# [WHAT TO DO]
Each line below that includes the word "panel" adds one to the count; give that count and nothing else.
*** AVAILABLE DATA Section Begins ***
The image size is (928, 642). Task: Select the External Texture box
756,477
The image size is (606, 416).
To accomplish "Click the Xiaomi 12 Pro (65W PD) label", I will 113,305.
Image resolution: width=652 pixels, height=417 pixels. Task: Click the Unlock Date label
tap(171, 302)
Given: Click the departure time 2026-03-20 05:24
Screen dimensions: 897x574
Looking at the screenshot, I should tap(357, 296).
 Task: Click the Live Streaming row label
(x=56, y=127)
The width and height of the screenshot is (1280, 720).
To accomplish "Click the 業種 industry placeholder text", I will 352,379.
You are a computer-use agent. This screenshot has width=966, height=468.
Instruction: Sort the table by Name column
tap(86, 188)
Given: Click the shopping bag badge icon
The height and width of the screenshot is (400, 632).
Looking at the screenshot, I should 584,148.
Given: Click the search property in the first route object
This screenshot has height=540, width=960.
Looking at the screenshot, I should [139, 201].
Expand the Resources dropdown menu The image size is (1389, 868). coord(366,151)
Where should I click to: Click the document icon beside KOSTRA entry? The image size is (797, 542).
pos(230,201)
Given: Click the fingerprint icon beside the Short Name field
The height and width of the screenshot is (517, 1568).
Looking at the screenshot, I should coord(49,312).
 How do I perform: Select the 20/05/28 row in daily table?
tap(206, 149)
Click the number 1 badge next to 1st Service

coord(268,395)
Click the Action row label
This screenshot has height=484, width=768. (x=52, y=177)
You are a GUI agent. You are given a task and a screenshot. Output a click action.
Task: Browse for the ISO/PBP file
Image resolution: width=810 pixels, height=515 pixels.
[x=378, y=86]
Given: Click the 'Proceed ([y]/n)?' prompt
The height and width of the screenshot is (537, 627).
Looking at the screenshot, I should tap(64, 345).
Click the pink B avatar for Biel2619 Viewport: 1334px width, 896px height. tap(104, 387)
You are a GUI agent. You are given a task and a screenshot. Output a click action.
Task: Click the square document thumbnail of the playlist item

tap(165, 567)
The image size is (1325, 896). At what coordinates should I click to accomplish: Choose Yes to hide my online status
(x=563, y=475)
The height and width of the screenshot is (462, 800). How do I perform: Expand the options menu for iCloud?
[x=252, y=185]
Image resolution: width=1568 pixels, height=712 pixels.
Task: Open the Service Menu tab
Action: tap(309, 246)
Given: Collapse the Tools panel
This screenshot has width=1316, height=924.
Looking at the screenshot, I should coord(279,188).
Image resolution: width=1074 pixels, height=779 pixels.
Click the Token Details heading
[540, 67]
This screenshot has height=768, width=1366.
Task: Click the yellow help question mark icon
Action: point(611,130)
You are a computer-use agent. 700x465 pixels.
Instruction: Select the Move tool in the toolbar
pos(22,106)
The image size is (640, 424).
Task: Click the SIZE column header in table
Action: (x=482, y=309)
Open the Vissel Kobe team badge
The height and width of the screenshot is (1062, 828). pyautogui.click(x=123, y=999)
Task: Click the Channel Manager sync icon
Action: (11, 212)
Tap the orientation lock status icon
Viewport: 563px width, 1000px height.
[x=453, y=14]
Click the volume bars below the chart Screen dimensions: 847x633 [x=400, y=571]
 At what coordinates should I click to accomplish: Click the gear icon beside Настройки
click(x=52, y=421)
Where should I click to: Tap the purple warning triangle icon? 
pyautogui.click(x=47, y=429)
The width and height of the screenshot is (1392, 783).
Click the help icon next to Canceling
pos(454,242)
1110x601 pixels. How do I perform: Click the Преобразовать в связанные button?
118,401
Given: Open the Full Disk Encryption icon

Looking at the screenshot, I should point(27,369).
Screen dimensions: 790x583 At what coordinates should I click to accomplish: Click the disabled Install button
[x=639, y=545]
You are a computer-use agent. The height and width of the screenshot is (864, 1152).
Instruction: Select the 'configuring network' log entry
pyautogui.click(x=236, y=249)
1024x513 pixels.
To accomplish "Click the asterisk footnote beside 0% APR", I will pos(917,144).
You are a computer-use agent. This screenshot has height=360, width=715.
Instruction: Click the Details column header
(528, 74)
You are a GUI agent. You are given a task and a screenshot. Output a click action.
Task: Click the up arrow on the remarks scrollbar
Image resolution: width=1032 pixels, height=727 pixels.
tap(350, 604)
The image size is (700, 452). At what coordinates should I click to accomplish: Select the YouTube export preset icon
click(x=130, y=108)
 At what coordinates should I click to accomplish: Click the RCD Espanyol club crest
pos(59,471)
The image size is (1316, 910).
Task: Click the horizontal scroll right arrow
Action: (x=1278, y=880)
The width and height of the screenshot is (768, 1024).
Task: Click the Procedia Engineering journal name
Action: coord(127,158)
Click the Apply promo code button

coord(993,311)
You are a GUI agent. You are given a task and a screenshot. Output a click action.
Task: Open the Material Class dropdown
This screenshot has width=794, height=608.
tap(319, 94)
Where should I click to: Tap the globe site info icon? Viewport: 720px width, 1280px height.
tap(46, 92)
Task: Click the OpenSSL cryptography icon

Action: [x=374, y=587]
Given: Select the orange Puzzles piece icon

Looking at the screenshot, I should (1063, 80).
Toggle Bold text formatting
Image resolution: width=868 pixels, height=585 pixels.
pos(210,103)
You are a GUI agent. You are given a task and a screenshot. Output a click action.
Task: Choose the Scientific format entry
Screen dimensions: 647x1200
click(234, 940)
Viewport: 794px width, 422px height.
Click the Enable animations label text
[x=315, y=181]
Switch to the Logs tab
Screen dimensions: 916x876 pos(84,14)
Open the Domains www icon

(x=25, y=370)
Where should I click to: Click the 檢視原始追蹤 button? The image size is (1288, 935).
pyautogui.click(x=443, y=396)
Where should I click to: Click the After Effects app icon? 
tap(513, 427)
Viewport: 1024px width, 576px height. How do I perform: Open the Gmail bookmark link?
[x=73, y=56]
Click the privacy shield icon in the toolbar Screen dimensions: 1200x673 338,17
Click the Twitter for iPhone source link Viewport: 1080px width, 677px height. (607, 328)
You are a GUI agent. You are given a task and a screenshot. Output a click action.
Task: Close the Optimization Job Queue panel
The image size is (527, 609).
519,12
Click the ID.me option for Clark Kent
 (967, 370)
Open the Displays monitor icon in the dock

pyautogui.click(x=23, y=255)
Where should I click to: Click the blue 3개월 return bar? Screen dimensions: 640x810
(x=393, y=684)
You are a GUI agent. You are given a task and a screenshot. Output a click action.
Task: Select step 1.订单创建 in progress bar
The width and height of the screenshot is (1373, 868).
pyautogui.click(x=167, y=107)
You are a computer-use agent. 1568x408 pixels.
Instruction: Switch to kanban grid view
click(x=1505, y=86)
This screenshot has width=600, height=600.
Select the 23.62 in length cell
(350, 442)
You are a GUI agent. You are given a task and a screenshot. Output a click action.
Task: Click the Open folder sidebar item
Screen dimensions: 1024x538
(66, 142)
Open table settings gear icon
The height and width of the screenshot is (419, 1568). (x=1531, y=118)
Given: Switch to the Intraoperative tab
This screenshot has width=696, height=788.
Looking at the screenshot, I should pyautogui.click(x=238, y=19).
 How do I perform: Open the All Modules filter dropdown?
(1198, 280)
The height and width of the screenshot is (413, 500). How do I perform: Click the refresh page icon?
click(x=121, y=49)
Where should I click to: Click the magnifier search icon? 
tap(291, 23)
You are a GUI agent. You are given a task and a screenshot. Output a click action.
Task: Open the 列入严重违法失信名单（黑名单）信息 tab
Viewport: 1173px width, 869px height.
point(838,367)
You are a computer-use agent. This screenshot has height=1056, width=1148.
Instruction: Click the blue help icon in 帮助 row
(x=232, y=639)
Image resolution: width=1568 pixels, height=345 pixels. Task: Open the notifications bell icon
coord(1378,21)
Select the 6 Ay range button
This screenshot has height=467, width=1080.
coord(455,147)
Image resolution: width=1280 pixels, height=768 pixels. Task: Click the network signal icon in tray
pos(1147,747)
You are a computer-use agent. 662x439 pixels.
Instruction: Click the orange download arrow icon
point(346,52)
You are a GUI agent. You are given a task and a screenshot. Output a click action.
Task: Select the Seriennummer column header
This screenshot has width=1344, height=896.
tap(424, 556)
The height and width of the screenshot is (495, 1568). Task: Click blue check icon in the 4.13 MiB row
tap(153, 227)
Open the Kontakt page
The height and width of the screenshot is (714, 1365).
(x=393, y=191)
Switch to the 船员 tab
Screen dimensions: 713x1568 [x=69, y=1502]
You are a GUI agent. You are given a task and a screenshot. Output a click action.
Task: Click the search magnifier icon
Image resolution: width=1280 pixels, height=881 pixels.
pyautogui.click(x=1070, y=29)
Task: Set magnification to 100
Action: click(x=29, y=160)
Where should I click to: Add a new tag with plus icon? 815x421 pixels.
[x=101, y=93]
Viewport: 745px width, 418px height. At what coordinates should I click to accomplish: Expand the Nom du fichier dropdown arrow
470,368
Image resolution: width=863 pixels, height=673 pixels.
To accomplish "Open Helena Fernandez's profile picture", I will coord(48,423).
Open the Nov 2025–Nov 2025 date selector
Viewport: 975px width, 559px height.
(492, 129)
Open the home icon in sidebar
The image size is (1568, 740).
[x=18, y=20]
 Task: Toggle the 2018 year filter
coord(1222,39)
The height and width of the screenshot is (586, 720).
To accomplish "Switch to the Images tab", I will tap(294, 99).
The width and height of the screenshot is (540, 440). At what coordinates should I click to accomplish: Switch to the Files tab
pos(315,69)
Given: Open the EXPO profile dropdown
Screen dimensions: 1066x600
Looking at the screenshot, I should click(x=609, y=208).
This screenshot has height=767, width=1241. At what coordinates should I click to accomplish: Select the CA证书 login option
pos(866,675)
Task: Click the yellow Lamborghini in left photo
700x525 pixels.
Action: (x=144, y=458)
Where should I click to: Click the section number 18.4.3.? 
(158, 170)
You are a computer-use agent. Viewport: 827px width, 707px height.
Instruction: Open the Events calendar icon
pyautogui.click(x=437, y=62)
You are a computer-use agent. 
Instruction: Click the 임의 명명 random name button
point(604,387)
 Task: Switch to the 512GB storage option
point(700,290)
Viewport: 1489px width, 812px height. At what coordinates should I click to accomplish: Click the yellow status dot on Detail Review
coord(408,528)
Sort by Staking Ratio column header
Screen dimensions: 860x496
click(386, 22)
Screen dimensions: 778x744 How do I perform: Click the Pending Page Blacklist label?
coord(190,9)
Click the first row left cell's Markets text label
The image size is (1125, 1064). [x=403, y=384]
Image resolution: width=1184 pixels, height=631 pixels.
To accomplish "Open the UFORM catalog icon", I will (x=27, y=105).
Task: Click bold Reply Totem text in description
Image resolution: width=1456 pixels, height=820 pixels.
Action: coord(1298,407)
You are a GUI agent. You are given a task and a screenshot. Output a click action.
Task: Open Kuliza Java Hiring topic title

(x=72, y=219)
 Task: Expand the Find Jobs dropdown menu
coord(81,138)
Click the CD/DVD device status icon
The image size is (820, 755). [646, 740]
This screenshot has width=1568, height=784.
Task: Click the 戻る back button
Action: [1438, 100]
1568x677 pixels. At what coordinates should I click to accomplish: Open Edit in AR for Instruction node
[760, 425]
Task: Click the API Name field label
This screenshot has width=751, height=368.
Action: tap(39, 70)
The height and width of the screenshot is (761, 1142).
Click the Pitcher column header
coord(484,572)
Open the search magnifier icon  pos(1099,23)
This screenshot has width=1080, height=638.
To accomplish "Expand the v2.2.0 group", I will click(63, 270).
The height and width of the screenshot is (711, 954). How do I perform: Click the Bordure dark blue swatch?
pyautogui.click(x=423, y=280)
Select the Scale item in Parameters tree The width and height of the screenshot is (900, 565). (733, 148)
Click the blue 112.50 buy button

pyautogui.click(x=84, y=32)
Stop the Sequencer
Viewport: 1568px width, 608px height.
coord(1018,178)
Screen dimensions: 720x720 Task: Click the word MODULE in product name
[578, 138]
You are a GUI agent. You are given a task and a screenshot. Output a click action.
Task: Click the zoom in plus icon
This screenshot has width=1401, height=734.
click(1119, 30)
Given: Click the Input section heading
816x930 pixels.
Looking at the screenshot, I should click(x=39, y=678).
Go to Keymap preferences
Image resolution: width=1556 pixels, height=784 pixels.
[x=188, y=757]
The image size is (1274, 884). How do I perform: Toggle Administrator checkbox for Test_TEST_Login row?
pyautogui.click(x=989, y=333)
*** AVAILABLE DATA Section Ends ***
# [SOLUTION TO THE EXERCISE]
2